Chairs DeFazio, Larsen Statements from Hearing titled, “The Boeing 737 MAX: Examining the Design, Development, and Marketing of the Aircraft”
Washington, D.C. — The following are opening remarks, as prepared for delivery, from Chair of the House Committee on Transportation and Infrastructure Peter DeFazio (D-OR) and Chair of the Subcommittee on Aviation Rick Larsen (D-WA) during today’s hearing titled: “The Boeing 737 MAX: Examining the Design, Development, and Marketing of the Aircraft.”
Thank you, Mr. Muilenburg and Mr.

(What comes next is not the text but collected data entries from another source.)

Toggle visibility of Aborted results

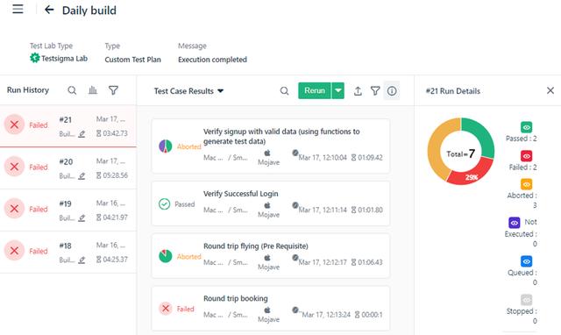click(x=526, y=184)
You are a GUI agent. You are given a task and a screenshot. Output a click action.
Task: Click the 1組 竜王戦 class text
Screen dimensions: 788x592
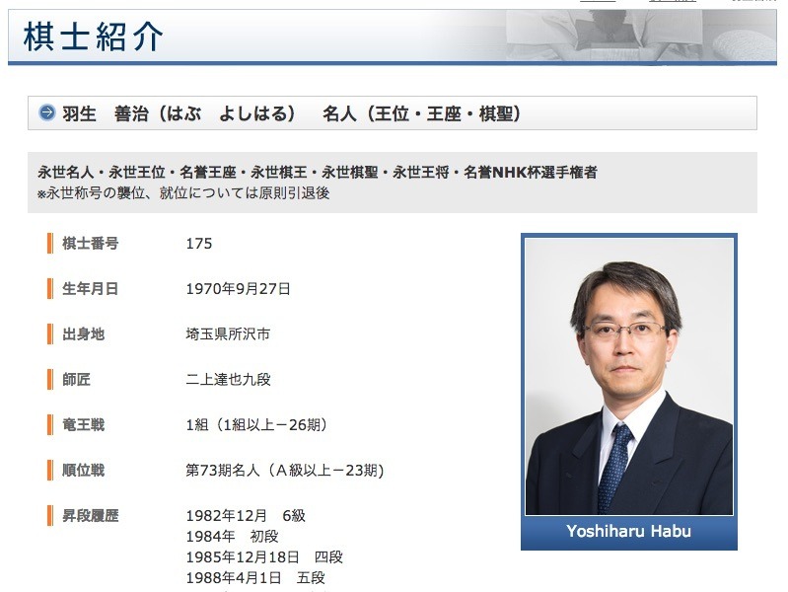pos(255,425)
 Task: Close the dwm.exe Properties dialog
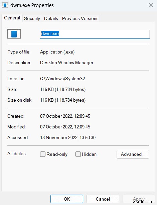151,5
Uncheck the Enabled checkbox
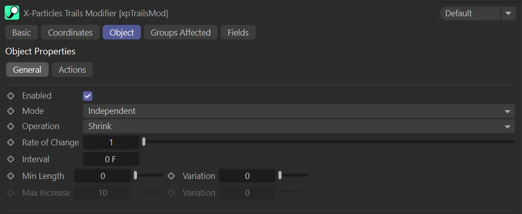 coord(88,96)
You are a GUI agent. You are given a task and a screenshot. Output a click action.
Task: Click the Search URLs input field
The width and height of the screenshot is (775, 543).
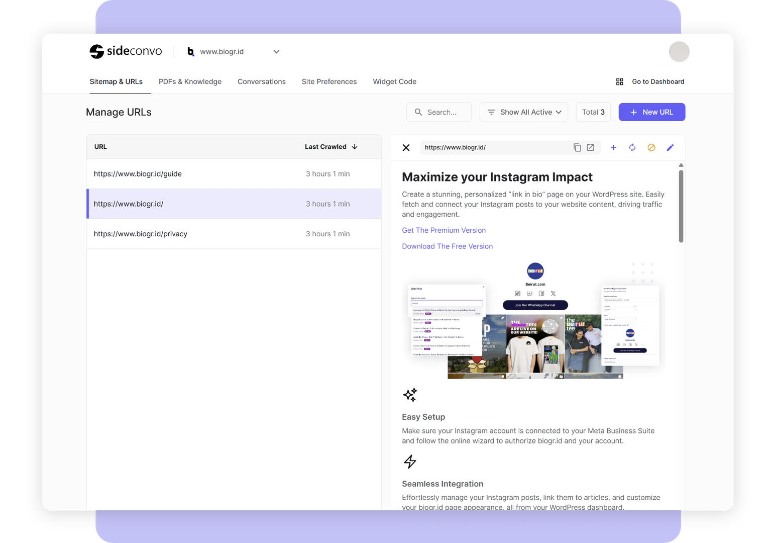point(445,112)
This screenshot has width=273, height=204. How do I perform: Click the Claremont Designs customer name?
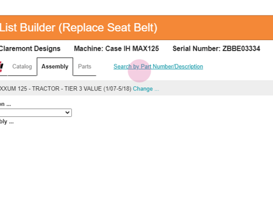pyautogui.click(x=30, y=49)
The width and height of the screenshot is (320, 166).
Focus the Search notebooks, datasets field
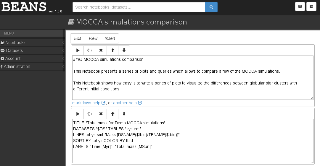(139, 7)
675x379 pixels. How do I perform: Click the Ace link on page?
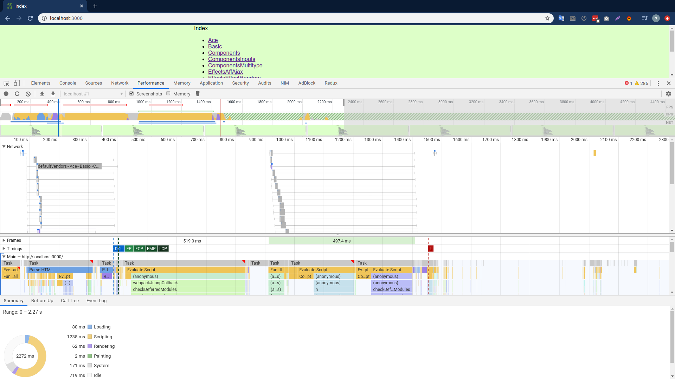pos(213,40)
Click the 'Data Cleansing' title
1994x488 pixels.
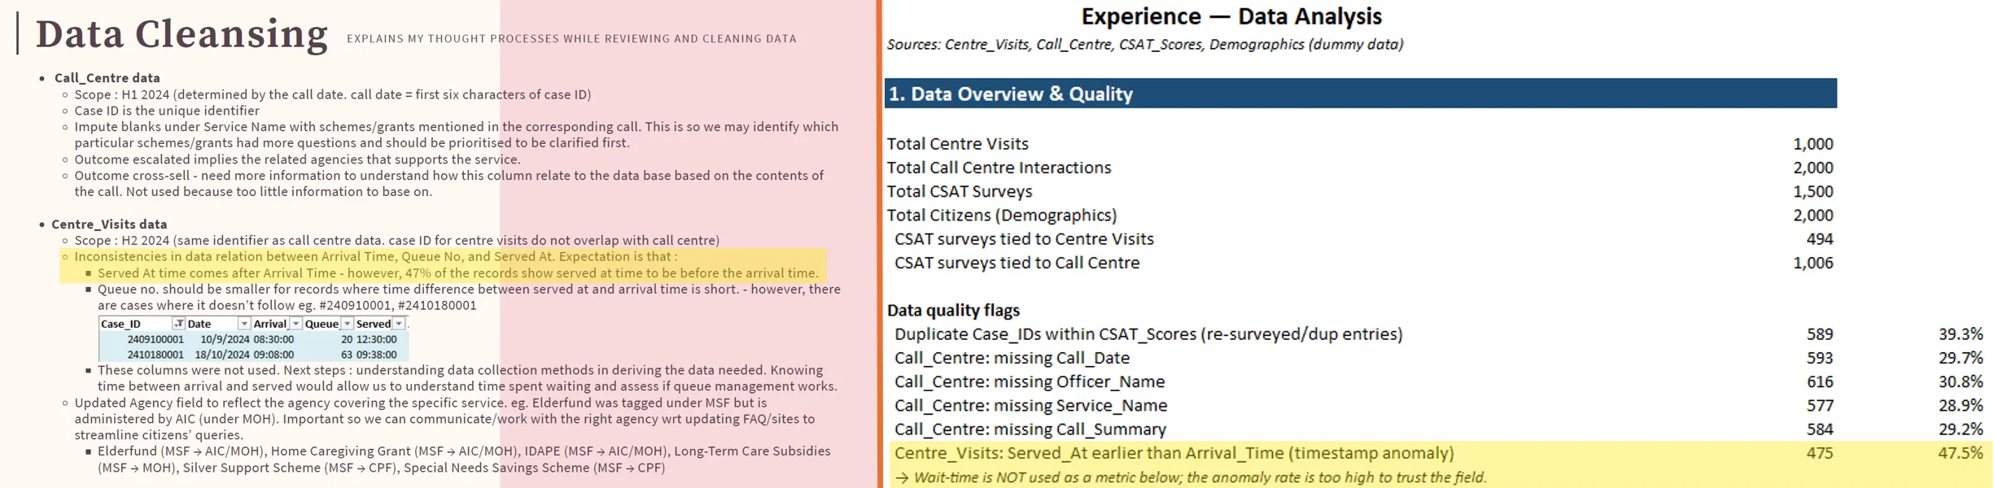(181, 34)
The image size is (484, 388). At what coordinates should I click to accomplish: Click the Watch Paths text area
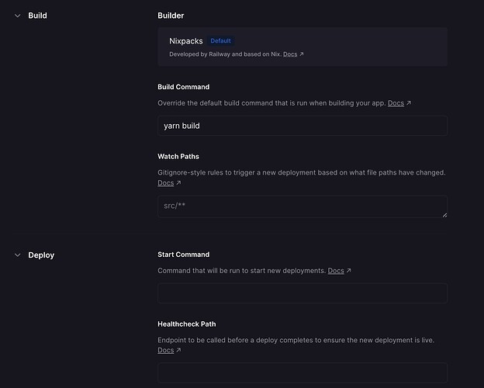click(303, 206)
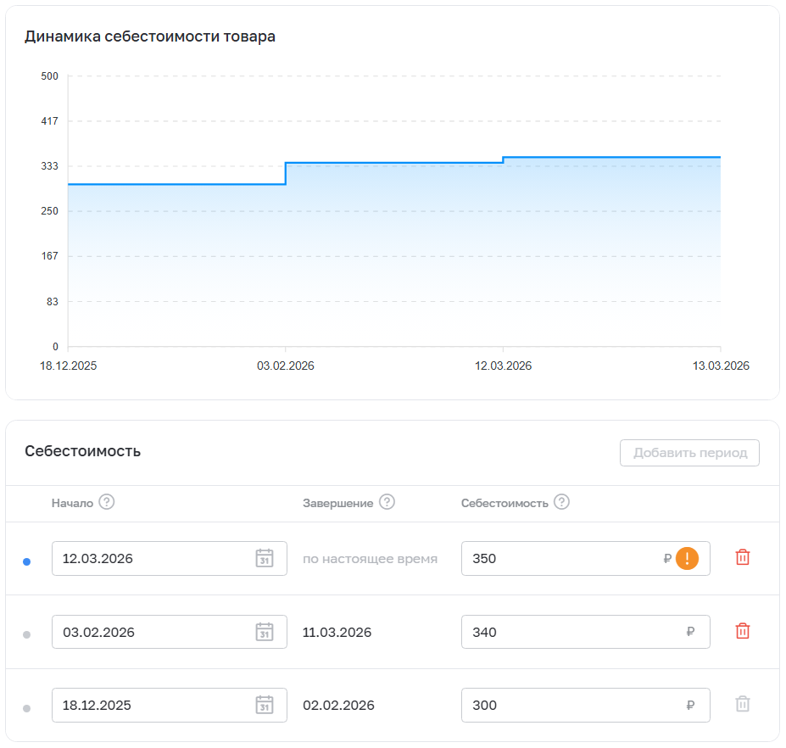Click trash icon in 18.12.2025 row
Image resolution: width=786 pixels, height=748 pixels.
[742, 704]
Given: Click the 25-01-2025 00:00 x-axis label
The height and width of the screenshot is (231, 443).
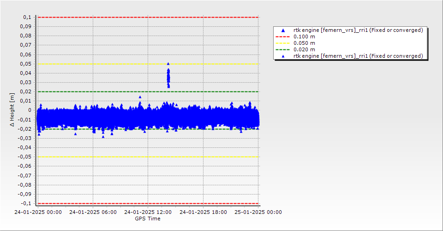Looking at the screenshot, I should [x=258, y=213].
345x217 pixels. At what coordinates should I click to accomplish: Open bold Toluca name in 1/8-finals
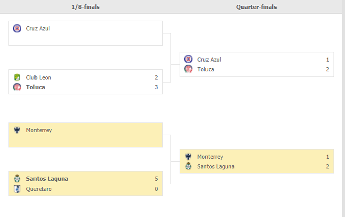[x=36, y=87]
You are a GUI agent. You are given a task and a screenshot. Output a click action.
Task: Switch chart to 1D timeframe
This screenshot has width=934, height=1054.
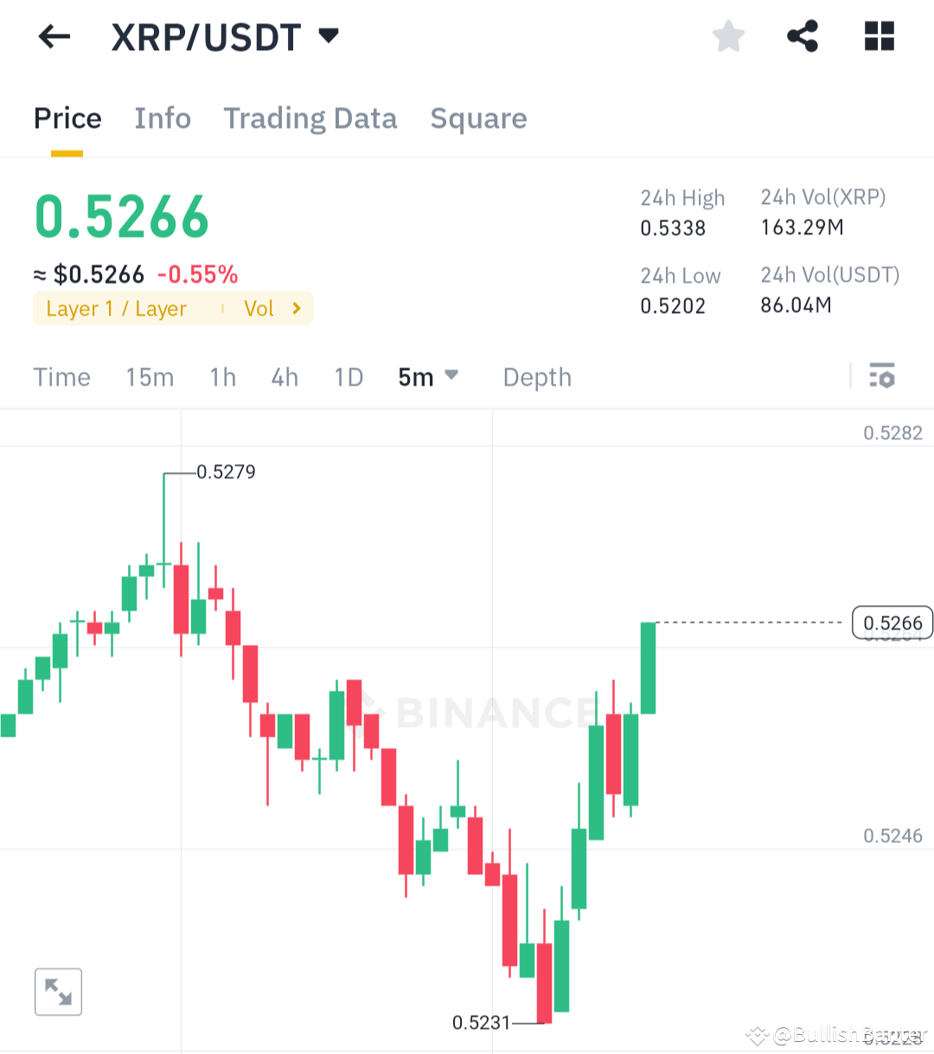tap(349, 377)

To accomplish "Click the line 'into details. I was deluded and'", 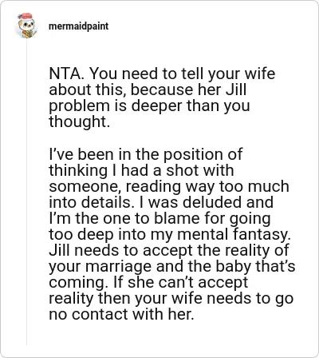I will click(x=161, y=202).
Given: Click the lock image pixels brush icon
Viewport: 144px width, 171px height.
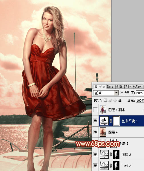Looking at the screenshot, I should click(x=110, y=100).
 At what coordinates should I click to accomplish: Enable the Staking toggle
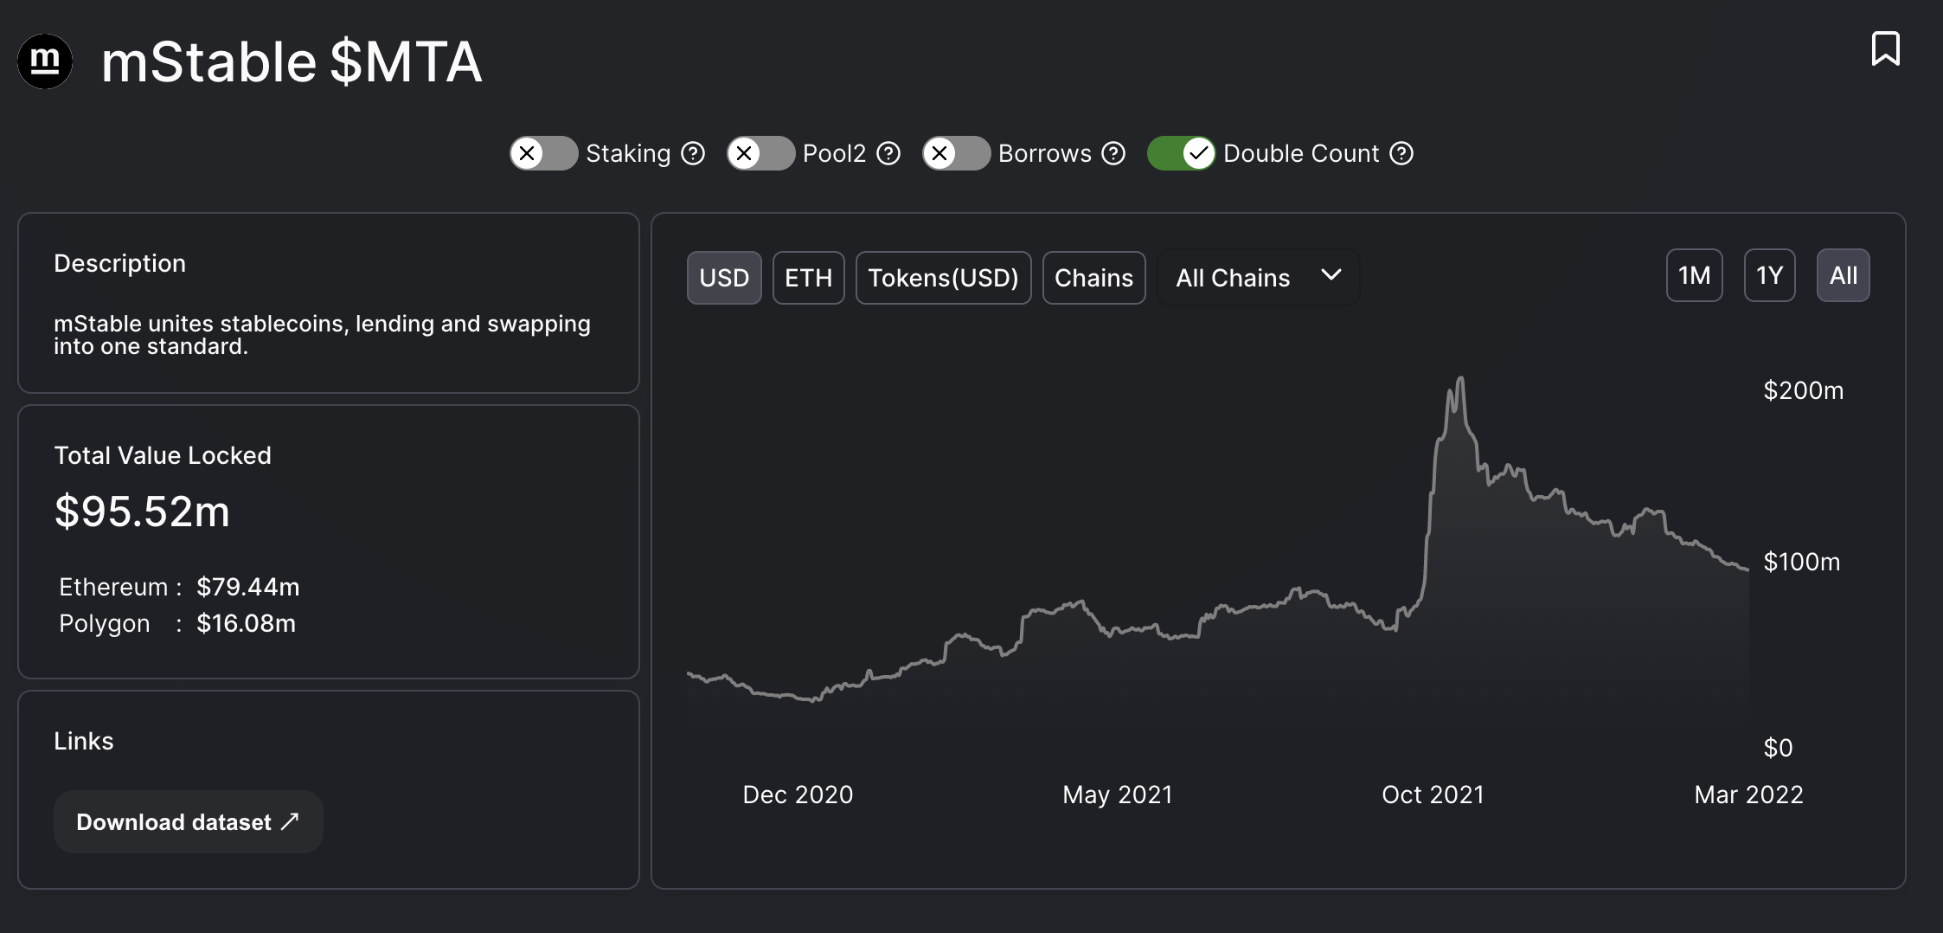pos(543,153)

Hamilton, for being at today’s hearing, “The Boeing 737 MAX: Examining the Design, Development, and Marketing of the Aircraft.” This is the fourth hearing our Committee has held on the 737 MAX since May, but the first Full Committee hearing on this subject.
I know Boeing wanted to wait to testify until after the airplane was ungrounded, but I thought it was important you appear before our Committee before the MAX returned to service.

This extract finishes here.